- **Exercise instructions**: Repeat the data that follows, word for word, without the images.

(Collected data entries)
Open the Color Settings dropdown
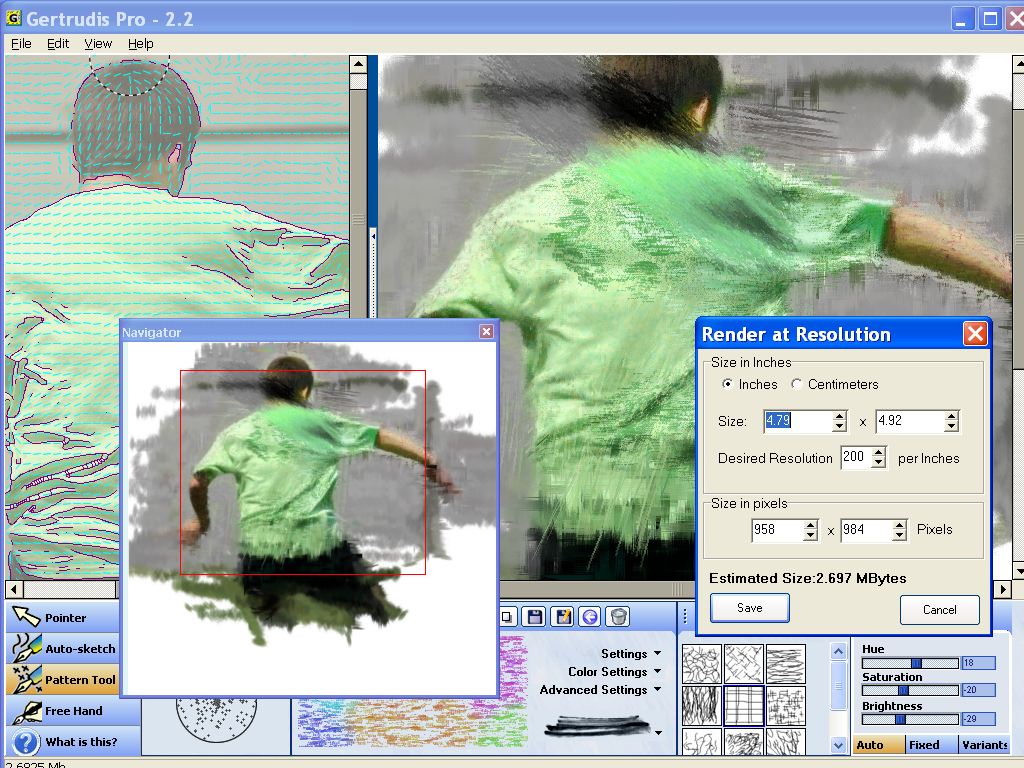The height and width of the screenshot is (768, 1024). point(614,672)
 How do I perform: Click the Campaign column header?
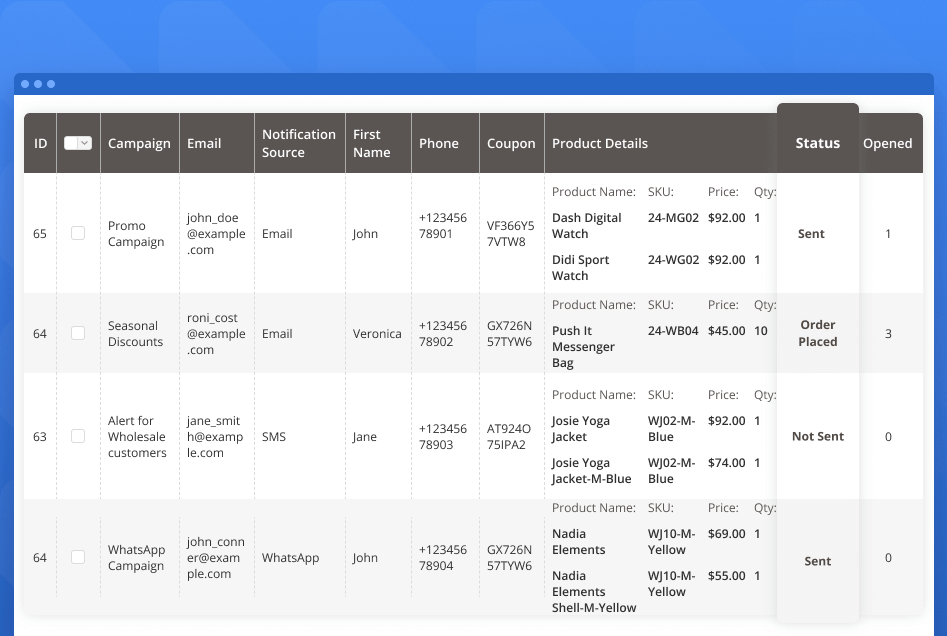[139, 143]
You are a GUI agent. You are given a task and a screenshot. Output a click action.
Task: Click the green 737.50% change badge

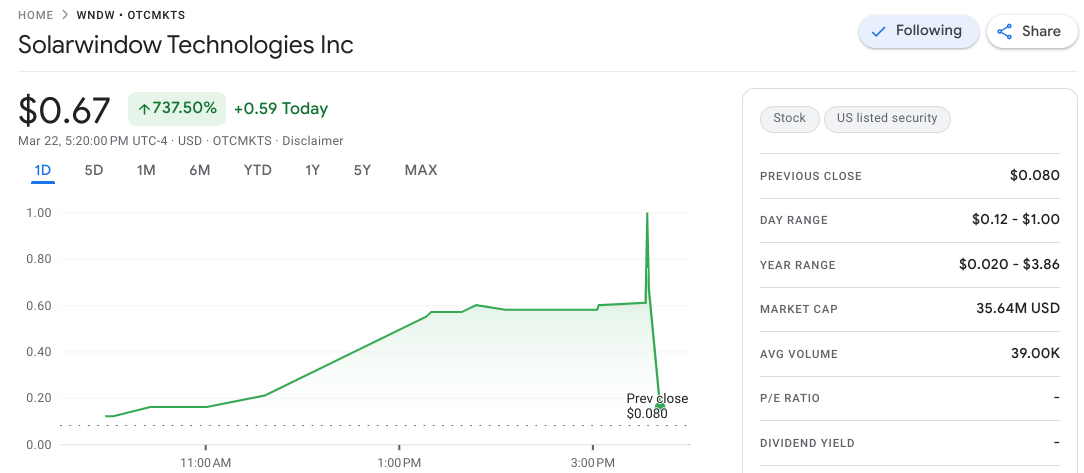[x=176, y=109]
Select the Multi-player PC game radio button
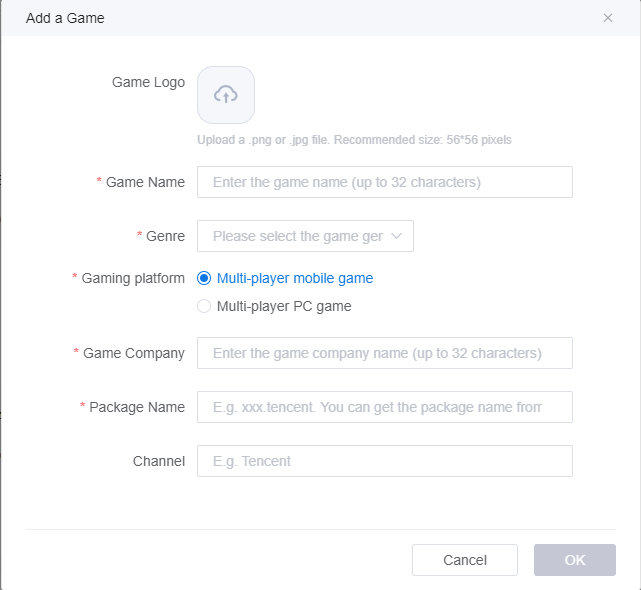This screenshot has width=641, height=590. (204, 306)
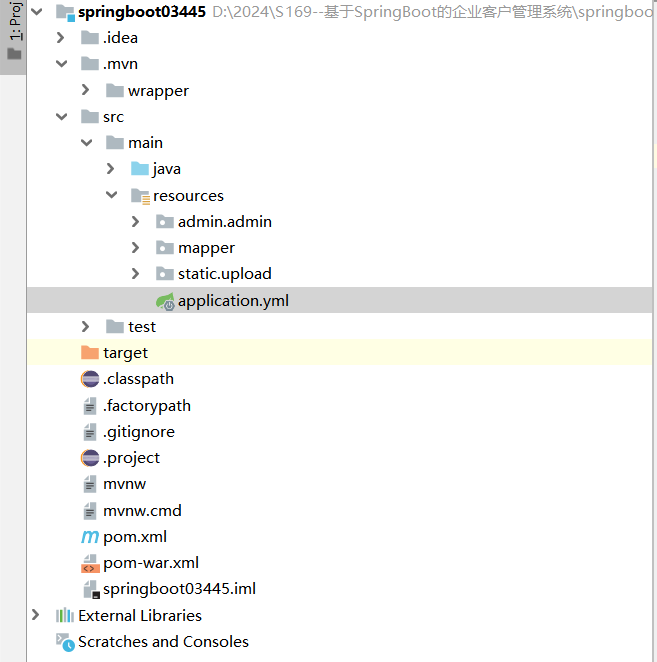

- **Solved exercise**:
Open the Color Settings dropdown
The height and width of the screenshot is (768, 1024). point(614,672)
 How do I perform: Click the Campaign column header?
[139, 143]
You are a GUI agent. You are given a task and a screenshot. Output a click action.
Task: Click the green 737.50% change badge

[x=176, y=109]
Select the Multi-player PC game radio button
This screenshot has width=641, height=590. (204, 306)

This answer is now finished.